* **Your task**:
In the listing beneath this line, copy exactly the lines starting with the one containing "Click the chevron" and going on through the one containing "The image size is (952, 1263).".

* **Dataset entries**:
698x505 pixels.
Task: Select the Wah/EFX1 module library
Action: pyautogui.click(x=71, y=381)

==

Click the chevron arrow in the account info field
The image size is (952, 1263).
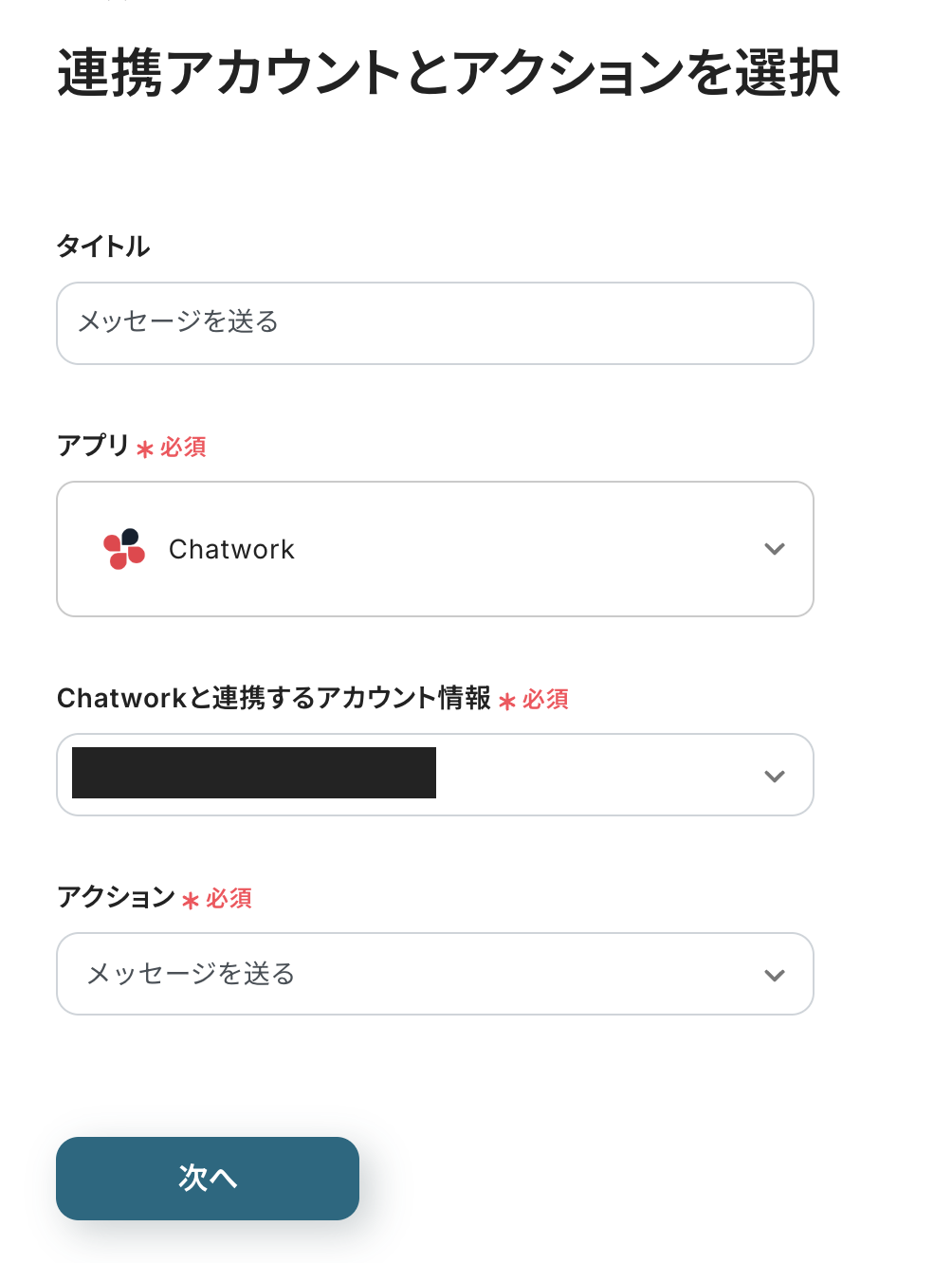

* **Task solution**:
Click the chevron arrow in the account info field
The image size is (952, 1263).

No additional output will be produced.